ARCADE    
Word track - test words
 

Composition of word list

The list is the same as the one used in the ROMANSEVAL exercise on word sense disambiguation (WSD) This will enable a comparison of the problems posed by monolingual sense disambiguation and translation alignment.The number of test-words and test contexts were determined according to feasibility constraints. 60 French words will be submitted to the systems, comprising: 
  • 20 nouns,
  • 20 adjectives,
  • 20 verbs.
Each of the words appear, on average, in ca. 60 different contexts in the test corpus. This yields 3724 different word-translation alignments. 

The French words and their translation can occasionnally be part of multi-token expressions, which causes many difficulties both in constituting the reference corpus, and in defining the evaluation metrics. This difficulties will be discussed  on the ARCADE list, in order to try to find the most reasonable solutions, and there will be a necessary discussion phase after the processing of results. The reference corpus will then be made available to the participants who will be able to question some of the alignments, and the results will be revised accordingly. 

Example (the word chosen is not part of the test words):: 
 
 
French English
La fédération de Russie, en qualité d'État doté d'armes nucléaires, est partie au traité de non-prolifération des armes nucléaires. The Russian Federation as a nuclear weapon State is a party to the Treaty on the Non-Proliferation of Nuclear Weapons.
Le service hongrois de la protection de la nature a fait savoir que, le 2 juin 1992, un groupe de pêcheurs croates en armes a franchi la frontière hongroise, a pénétré dans une réserve zoologique et y a tué deux mille cormorans. The Hungarian nature conservation authorities announced that on 2 June 1992 a group of armed Croatian fishermen had crossed the border into Hungary, entered a nature reserve and killed two thousand cormorants.
L'article 12 parle de  «. . . détention d'une arme à feu pendant un voyage . . » . Article 12 does talk of  `. . . the possession of a firearm during a journey' .
la Commission considère que la détention de munitions pendant un voyage intracommunautaires obéit aux mêmes règles que la détention des armes auxquelles les munitions sont destinées. the Commission considers that the possession of ammunition during an intraCommunity journey is subject to the same rules as the possession of the firearms for which the ammunition is intended.
Selon eux, ce qu'il est convenu d'appeler la  «taxe verte»  sur les carburants pourrait constituer une arme dans la lutte contre le réchauffement de la planète. The experts believe that a  `green tax'  on fuel could be an effective instrument in combating global warming.
 
 

 

Selection procedure

Overview

The choice of test words is particularly difficult. Words should not be chosen according to intuition: intuition proves wrong in many cases when semantics is concerned, and chances are great that experimentators will pick special cases or to the contrary trivial ones, and the selection is likely not to correctly reflect the real difficulty of the WSD and translation spotting tasks. Unbiased selection criteria are not easy to find. For example, frequency alone is not a good criterion, since it was repeatedly noted since the fifties that words tend to be mostly monosemic in a given text or domain. Random selection according to frequency criteria would therefore result in a very large proportion of non-interesting words for a test based on probing a small number of words. Another possibility would be to chose the test words according to their number of senses and/or translation in a given dictionary, but in this case chances are great that most of these senses/translations do not appear in the test corpus.  

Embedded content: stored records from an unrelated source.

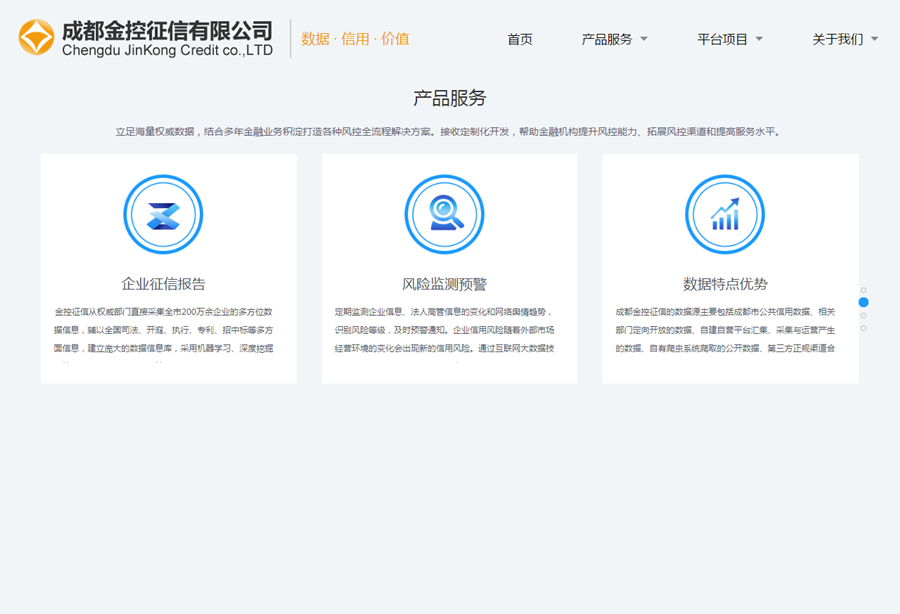Image resolution: width=900 pixels, height=614 pixels.
Task: Select the 关于我们 navigation label
Action: click(837, 40)
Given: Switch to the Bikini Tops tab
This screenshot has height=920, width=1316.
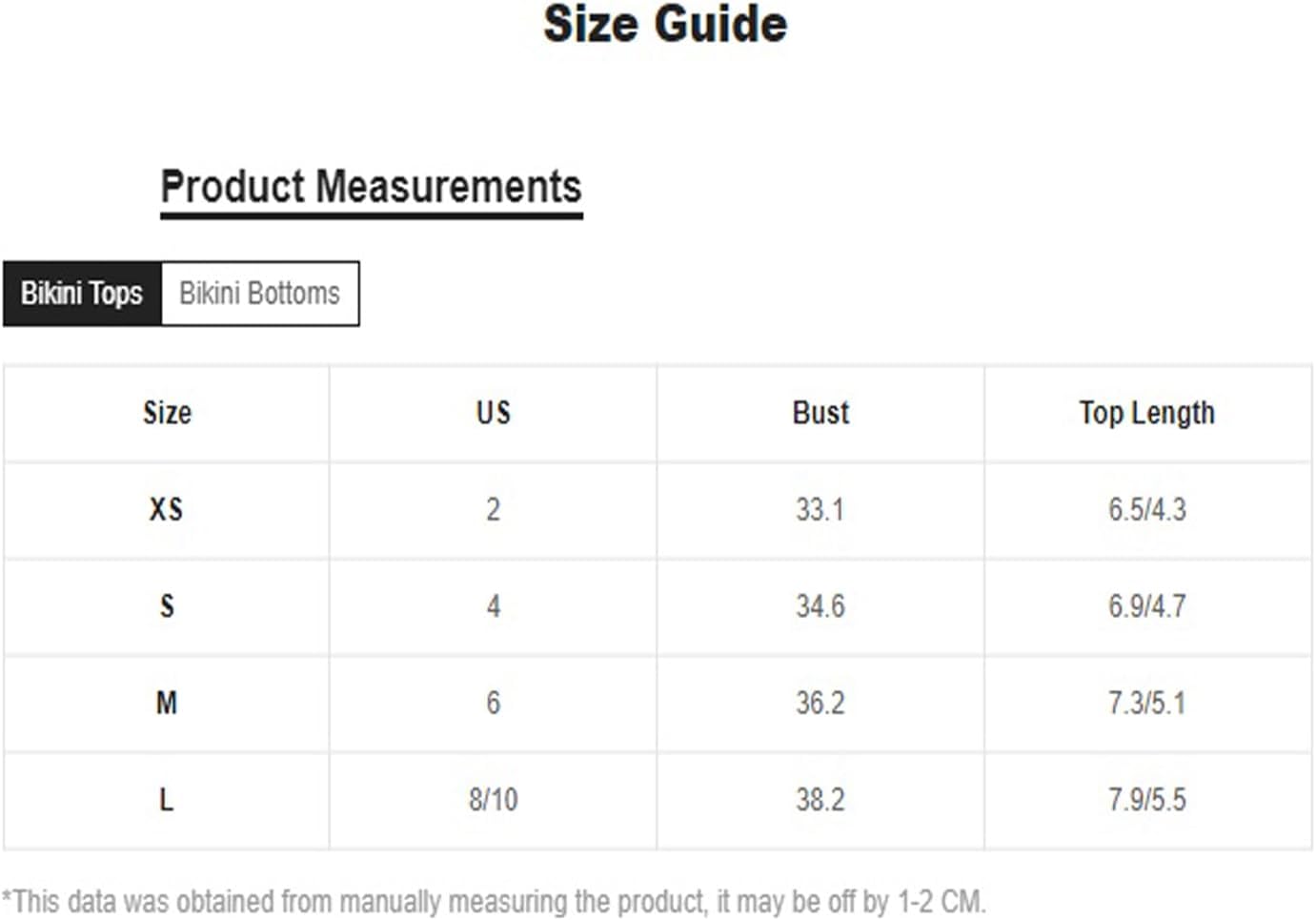Looking at the screenshot, I should pos(82,294).
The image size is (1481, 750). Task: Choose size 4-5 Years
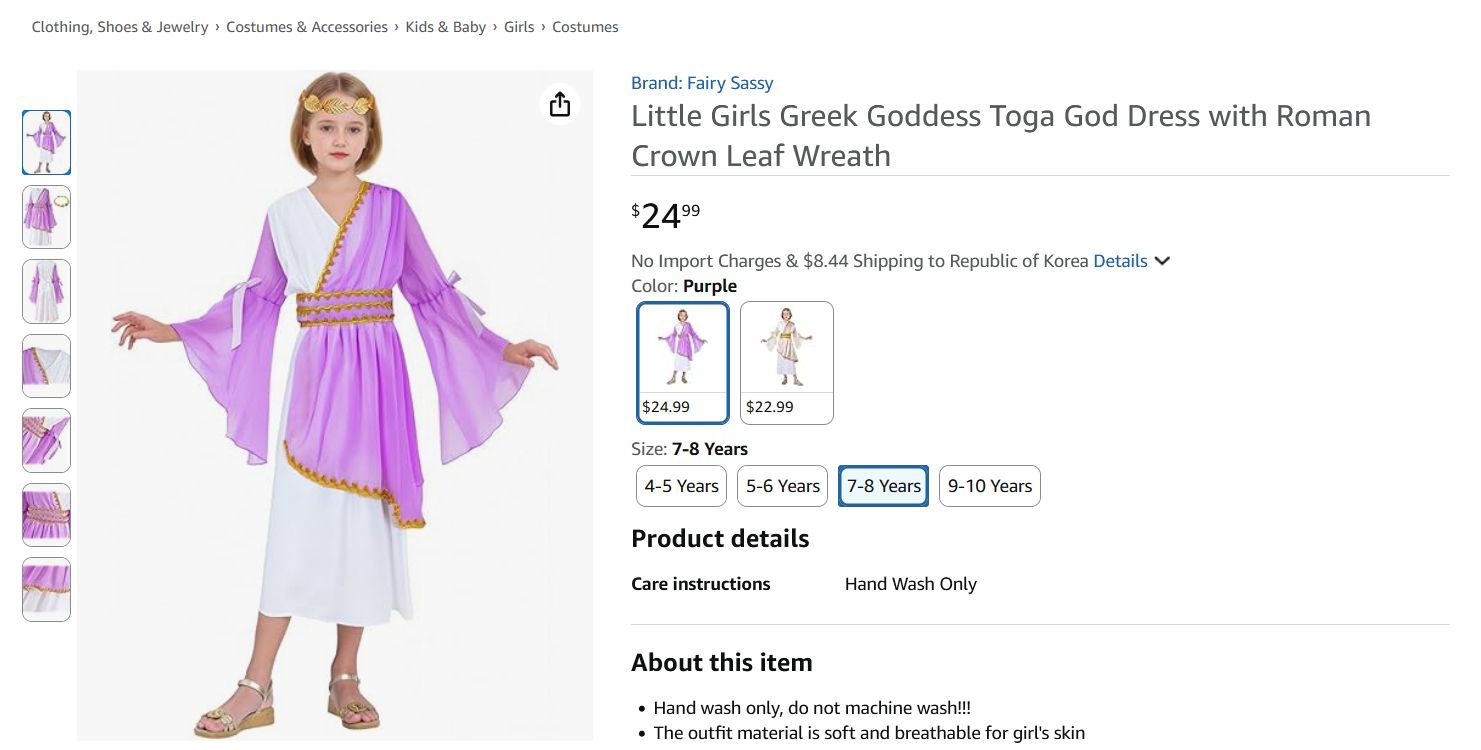click(x=681, y=486)
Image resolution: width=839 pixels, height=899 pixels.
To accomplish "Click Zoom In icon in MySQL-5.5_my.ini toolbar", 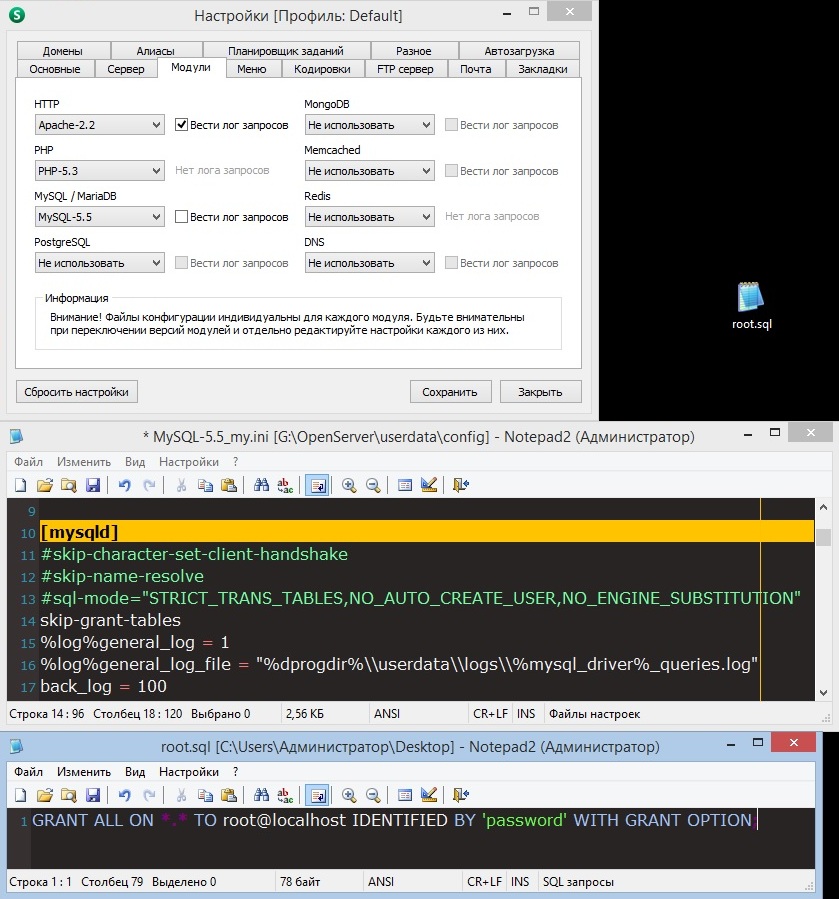I will [349, 485].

We therefore chose a selection process based on judgements by human informants of the polysemy of words in the test corpus. A subset of 200 words was first selected on frequency criteria, and then submitted to a panel of informants who were asked to judge whether the words were polysemic in the corpus. It is important that the entire process is as cheap as possible in terms of manual labour.   
 

Step 1 (segmentation)

The corpus was word-segmented, and three subsets of word forms were automatically extracted corresponding respectively to nouns, adjectives and verbs that are not POS ambiguous in a large dictionary (the Multext French dictionary, comprising 350,000 word forms), in order to eliminate the need for POS tagging of the corpus (and the corresponding costly hand-validation). 
 

Step 2 (frequency slice)

We decided to avoid the problem of context selection, which creates biases and problems of its own, by choosing word forms with comparable frequencies in the corpus, around the desired number of 60, so that, for each test word, all its contexts will be tested. In each of the three POS subsets, a 200-word frequency slice was therefore chosen such that the mean frequency of the slice is 60. When two different morphological forms of the same word appeared in the frequency slice, they were pooled together, provided that their total number did not exceed the limits of the frequency slice. 
 

Step 3 (human judgement)

Concordance lines were printed for each of the 600 word forms (i.e. a total of around 3000 contexts), and manually checked to eliminate a few undesirable cases (auxiliary verbs, POS ambiguities not recorded in the lexicon). Each concordance set was fitted on a page, which was presented to six informants, unaware of the final goal. The question asked to them was "According to you, does the word X have one sense or several senses in the following contexts?", and they were invited to tick the corresponding box or a "don't know" box. 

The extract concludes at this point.